The sentencing followed a collaborative investigation led by Dutch Police, VodafoneZiggo and members of the Audiovisual Anti-Piracy Alliance (AAPA).
A card-sharing piracy network has been shut down with the operator of the illegal network convicted and sentenced to 240 hours community service and a fine of more than $52,300 (45,000) at a court in Groningen, Netherlands, following a collaborative investigation led by Dutch Police, VodafoneZiggo and members of the Audiovisual Anti-Piracy Alliance (AAPA). The 40-year old man was convicted of criminal offences relating to card sharing, resulting from the illegal sharing of Ziggo services. An accomplice of the man was also convicted and sentenced to 100 hours of community service.
The sentencing follows raids carried out in March 2017, during which three active card-sharing servers were found, as well as 20 fully-loaded Dreamboxes which were being sold via online marketplaces. It was also uncovered during the raid that there were more than 300 customers for these illegal services and devices.

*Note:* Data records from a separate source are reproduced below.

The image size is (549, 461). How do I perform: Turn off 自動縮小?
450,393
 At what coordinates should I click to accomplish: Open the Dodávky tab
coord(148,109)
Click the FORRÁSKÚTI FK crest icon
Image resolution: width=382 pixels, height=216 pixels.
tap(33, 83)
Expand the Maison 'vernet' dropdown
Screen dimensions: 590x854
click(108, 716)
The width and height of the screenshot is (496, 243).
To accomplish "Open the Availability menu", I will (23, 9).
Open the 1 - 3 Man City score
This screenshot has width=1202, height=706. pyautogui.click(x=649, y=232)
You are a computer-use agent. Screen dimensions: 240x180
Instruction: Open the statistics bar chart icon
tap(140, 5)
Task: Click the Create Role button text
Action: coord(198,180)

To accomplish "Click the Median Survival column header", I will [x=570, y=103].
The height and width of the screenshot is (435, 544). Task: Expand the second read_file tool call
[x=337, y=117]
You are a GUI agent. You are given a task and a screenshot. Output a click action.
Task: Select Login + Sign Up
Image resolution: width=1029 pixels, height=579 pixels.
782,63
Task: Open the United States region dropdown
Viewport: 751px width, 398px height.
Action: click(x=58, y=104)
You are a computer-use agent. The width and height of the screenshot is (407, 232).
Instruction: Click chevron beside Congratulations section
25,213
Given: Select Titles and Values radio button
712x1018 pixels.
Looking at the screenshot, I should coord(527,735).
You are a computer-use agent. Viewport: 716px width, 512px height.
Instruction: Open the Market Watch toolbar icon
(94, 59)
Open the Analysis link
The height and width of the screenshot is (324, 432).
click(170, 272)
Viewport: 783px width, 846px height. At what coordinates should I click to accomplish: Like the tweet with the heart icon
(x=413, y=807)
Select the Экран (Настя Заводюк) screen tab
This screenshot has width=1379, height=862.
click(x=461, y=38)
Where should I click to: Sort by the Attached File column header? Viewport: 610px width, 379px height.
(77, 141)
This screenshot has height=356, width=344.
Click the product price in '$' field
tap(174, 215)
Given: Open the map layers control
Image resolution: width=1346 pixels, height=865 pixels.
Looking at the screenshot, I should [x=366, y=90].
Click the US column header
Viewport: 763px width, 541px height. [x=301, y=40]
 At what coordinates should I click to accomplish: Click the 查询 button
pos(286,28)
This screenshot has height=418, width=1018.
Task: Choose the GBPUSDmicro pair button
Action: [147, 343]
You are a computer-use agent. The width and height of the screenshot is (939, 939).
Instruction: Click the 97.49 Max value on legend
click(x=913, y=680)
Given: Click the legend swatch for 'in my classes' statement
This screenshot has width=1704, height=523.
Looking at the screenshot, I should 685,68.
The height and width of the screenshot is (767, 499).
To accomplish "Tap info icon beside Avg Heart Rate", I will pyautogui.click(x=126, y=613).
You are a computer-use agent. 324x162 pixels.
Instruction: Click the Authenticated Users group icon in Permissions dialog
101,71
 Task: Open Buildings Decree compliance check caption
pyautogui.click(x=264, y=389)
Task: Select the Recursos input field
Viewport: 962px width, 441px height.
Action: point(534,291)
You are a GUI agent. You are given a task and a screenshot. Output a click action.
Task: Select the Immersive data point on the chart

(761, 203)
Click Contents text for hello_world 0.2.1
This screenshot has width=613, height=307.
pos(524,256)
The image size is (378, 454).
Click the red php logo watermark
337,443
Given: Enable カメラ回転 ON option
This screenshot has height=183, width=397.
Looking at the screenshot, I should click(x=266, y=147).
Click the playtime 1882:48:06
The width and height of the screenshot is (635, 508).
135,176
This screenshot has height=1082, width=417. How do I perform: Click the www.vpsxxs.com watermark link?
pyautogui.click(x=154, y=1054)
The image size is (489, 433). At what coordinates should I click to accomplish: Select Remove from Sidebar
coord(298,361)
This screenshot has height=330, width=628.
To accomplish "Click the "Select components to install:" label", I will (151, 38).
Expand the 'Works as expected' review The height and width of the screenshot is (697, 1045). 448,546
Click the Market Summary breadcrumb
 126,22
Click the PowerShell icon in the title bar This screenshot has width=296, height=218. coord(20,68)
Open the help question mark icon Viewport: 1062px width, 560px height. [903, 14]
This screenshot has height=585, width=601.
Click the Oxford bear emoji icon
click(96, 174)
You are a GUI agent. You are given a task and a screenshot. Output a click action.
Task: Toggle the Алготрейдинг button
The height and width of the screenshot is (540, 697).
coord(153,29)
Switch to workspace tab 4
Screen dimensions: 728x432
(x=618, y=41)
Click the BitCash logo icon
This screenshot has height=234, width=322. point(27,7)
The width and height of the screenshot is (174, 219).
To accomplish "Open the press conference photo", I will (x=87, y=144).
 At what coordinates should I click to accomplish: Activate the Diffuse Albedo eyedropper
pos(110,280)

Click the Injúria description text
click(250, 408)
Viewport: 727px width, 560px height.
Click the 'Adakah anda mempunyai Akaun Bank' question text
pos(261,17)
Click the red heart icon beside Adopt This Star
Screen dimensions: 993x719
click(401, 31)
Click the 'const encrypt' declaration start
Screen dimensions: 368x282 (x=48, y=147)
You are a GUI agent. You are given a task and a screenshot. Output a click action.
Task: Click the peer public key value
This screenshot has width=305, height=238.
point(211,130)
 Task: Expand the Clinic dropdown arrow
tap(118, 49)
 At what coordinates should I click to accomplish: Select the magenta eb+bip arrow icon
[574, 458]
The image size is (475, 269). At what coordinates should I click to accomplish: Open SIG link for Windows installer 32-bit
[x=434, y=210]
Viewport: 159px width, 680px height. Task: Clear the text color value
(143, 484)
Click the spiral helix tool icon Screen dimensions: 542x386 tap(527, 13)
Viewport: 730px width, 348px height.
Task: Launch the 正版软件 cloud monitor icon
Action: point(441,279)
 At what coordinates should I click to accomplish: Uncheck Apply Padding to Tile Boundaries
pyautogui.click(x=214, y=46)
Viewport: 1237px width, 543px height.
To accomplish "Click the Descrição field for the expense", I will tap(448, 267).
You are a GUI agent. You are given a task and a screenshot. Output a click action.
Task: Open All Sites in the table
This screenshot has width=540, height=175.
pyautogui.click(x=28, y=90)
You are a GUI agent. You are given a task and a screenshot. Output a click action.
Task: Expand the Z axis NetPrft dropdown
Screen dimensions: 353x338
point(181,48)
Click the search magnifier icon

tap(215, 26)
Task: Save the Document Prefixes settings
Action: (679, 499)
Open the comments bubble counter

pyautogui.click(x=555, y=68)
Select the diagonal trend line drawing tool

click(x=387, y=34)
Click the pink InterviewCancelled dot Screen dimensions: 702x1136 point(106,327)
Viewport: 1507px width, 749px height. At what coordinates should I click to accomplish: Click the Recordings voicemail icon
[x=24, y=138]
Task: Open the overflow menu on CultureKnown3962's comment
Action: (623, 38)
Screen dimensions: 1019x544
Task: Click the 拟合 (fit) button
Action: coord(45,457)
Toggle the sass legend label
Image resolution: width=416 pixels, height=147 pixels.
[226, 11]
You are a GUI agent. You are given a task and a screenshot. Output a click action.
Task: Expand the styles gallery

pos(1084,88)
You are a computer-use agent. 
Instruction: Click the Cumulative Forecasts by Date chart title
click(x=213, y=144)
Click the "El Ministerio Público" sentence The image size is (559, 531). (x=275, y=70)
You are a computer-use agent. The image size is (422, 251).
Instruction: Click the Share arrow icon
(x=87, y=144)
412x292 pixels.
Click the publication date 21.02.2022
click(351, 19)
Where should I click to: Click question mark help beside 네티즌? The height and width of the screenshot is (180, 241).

Commenting on the conviction, Mark Mulready, Vice President Cybersecurity Services, Irdeto and Vice President, AAPA, said: This conviction is a welcome result of the positive collaboration between law enforcement, leading operators like VodafoneZiggo and members of the AAPA to bring content pirates to justice. This is another step in demonstrating that piracy is a serious crime and will not be tolerated. We will continue to work with our members and partners around the globe to counter piracy in all its forms.
Despite the growth of streaming piracy, card-sharing piracy continues to pose a major threat to pay TV operators and broadcasters. This form of piracy occurs when a pirate steals and retransmits a regularly changing control word that is passed between a smart card and a set-top-box (STB), allowing subscribers to watch TV content they have not legitimately paid for.